Former teammates Dwight Evans, Jim Rice, Bill Lee and Luis Tiant, and current Red Sox Dustin Pedroia, Jonny Gomes, Daniel Nava and manager John Farrell helped honor Yastrzemski, who won the Triple Crown in 1967.
This year's Red Sox, who clinched the American League East championship Friday, won just 69 games last year. They have been compared to the '67 team.
"In a way there's a lot of similarities, playing as a great, great unit," Yastrzemski said. "Different guys doing something every day. That's what you need to win the division, which they did. The comparisons I make is it was a very tight unit. I'm just waiting for the playoffs. I can't wait for the playoffs to start."

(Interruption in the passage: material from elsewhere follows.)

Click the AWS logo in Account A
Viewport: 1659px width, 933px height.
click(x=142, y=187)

Several hundred fans attended the ceremony.
Yastrzemski's statue is in between Hall of Famer Ted Williams' and one called "teammates" with Williams, Dom DiMaggio, Johnny Pesky and Bobby Doerr. The statue is an image of Yaz tipping his cap before his final at-bat in 1983.
"The greatest Red Sox player is Carl Yastrzemski," Evans said.

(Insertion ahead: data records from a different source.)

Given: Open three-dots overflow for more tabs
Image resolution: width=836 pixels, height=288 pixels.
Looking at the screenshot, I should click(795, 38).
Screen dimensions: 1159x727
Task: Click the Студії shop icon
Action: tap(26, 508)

Rice, also a Hall of Famer, replaced Yastrzemski in left field.
"He said, 'Jimmy, I'm going to show you how to play left field,'" Rice recalled. "He folded his arms and dropped his head and said, 'Jimmy, you're going to have to learn how to play it yourself.' "
Mayor Tom Menino proclaimed it "Carl Yastrzemski Day for the city of Boston."
Yastrzemski paused during his speech and remembered his late son, Michael.
"He was my biggest fan," he said. "I wish he were here today."
Yastrzemski, inducted into the baseball Hall of Fame in 1989, wore his No. 8 jersey while throwing out the first pitch before the game against the Toronto Blue Jays.